D'un point de vue environnemental, la culture céréalière s'inscrit certes dans un cycle (court) fermé du carbone, contrairement aux énergies fossiles, mais l'agriculture intensive menace notamment la pérennité des terres et la qualité des nappes phréatiques. En outre, les usages alternatifs de la culture céréalière posent un véritable problème éthique. Un plein à l'éthanol pour un véhicule 4X4 équivaut environ à la quantité de nourriture utile à un être humain pendant un an. Comme le souligne Christophe Butz, analyste bancaire en durabilité, «la recherche de substituts aux carburants fossiles nous montre aujourd'hui à quel point ceux-ci constituent un concentré d' énergie solaire, sans équivalent sur la planète». L'éthanol à base de maïs fabriqué aux États-Unis est aujourd'hui le principal biocarburant utilisé dans ce pays, dont la consommation actuelle s'élève à 5,4 milliards de gallons (20,4 milliards de litres) par année.
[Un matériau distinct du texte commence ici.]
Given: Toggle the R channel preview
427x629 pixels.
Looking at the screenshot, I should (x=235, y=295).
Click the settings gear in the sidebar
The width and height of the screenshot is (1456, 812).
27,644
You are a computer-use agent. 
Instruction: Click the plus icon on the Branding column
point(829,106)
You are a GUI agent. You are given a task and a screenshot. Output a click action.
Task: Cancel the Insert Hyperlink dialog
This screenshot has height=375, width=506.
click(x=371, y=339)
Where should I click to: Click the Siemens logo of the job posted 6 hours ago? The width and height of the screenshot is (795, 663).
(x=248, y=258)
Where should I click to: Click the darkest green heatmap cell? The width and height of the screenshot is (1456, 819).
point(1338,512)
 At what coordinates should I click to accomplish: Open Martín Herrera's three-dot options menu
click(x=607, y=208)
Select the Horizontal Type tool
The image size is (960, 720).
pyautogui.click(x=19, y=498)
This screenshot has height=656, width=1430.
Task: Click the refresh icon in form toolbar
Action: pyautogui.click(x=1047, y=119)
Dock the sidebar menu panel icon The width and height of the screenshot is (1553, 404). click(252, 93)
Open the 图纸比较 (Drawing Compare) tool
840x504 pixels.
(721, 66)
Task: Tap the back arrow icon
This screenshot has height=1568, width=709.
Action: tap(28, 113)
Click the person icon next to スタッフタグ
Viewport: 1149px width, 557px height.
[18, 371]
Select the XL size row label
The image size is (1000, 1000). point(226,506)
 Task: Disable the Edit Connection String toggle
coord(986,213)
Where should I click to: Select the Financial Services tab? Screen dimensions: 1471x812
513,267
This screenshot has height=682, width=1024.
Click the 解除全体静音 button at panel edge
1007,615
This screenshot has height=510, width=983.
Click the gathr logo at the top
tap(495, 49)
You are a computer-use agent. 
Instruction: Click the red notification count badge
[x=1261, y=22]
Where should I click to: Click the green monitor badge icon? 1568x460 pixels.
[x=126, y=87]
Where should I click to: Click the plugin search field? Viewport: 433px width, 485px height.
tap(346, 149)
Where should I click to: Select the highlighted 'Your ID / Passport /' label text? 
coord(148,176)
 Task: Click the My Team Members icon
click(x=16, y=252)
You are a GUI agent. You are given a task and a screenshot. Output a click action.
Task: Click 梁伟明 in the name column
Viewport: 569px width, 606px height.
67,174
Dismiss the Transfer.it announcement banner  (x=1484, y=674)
Si les États-Unis fournissent aujourd'hui environ 40% de la production mondiale de maïs, d'autres pays sont également de plus en plus incités à participer aux opportunités actuelles de ce marché. La hausse de la demande américaine en éthanol provoque aujourd'hui une accélération des exportations brésiliennes de maïs et de coton. Sur leur marché domestique, les Américains consacrent en effet déjà environ 20% de leur récolte de maïs à la production d'éthanol, et prévoient de faire passer prochainement cette proportion à 25%, ce qui a provoqué une envolée des cours à Chicago depuis septembre dernier. Les superficies plantées en coton ont diminué au profit des plantations de maïs, ce qui contraint les États-Unis à augmenter leurs importations de coton. Le Brésil prévoit d'augmenter cette année ses exportations de maïs. Le maïs devient aujourd'hui la culture brésilienne la plus rentable.
De manière
générale, ce secteur, très spéculatif, reste tributaire du prix du pétrole, des matières premières agricoles, des subventions, du protectionnisme agricole et des effets d'annonce des politiques, ainsi que du développement d'autres technologies. La production d'éthanol à partir de la canne à sucre est beaucoup plus efficiente, à l'image d'autres végétaux (déchets, cellulose), dont les rendements énergétiques sont nettement plus élevés, du fait d'un recours moindre aux énergies fossiles. ■ D'après Stève Honsberger
Aurons-nous des politiciens capables d'expliquer les limites de la croissance?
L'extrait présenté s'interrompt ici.